Southwestern Bell urges mandamus is appropriate. They seek to compel the trial judge to strike Dr. Petty as an expert and to prohibit the use of the physical evidence from Chad Miller’s corpse. They argue that Dr. Petty, although designated more than 30 days before trial, was not designated “as soon as practical”, Tex.R. Civ.P. 166b(6)(b), and the trial court abused his discretion in not striking Dr. Petty. They cite as authority Builder’s Equipment Co. v. Onion, 713 S.W.2d 786 (Tex. App.-San Antonio 1986, orig. proceedings). However, in that case, the trial court did strike a witness who was designated 35 days before trial and the appeals court refused to issue the writ of mandamus holding that it was within a trial court’s discretion to make a factual determination of the “as soon as practical” requirement and absent a clear abuse of discretion, mandamus would not issue.

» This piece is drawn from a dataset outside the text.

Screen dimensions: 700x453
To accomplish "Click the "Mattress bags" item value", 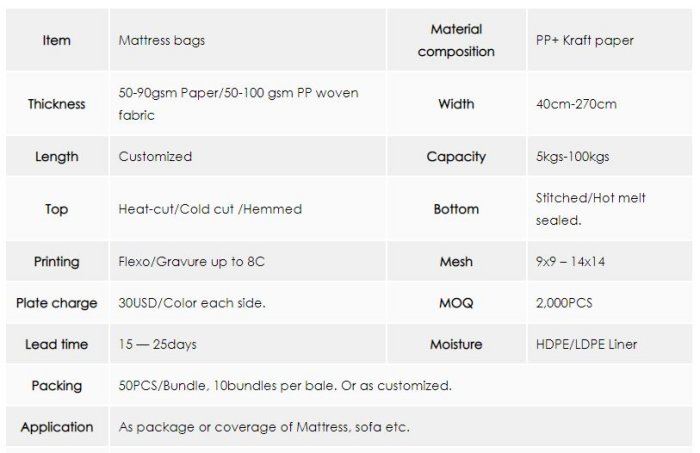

This case, however, is not the granting of a motion to strike a witness, but the denial of same. In this instance, mandamus is not even available. A writ of mandamus is available to correct a clear abuse of discretion when there is no adequate remedy at law. Jampole v. Touchy, 673 S.W.2d 569 (Tex.1984). The trial court has merely refused to grant a pre-trial “suppression” motion. The witness may or may not be allowed to testify during the trial on the merits. This is not a discovery dispute involving either the obtaining or retaining of material. This is, in reality, an evidentiary objection that can and should be reurged at trial and then reviewed in the regular course of an appeal. Thus, we differ with the San Antonio court on the issue of the availability of mandamus. If, however, mandamus is available, we hold the trial court did not abuse his discretion in refusing to strike Dr. Petty as an expert.

Southwestern Bell’s reliance upon rule 167(l)(g) is simply misplaced. Subsection (g) must be read in conjunction with the entire rule. Rule 167 is entitled “DISCOVERY AND PRODUCTION OF DOCUMENTS AND THINGS FOR INSPECTION, COPYING OR PHOTOGRAPHING.” Section (1) states: “Any party may serve on any other party a REQUEST: .... ” Subsection (g) is clearly meant to protect items a party has produced pursuant to a request. This is not the case here. Even if there was any destruction or material alteration (this is a fact issue which was contested), it was not of any article produced by Southwestern Bell, thus Rule 167(l)(g) does not apply. Additionally our analysis of the previous complaint applies here. This is not a discovery issue. It is a pre-trial evidentiary ruling not subject to mandamus. The trial court may or may not admit the evidence during the trial. Once again, this evidentiary ruling will be subject to review on direct appeal.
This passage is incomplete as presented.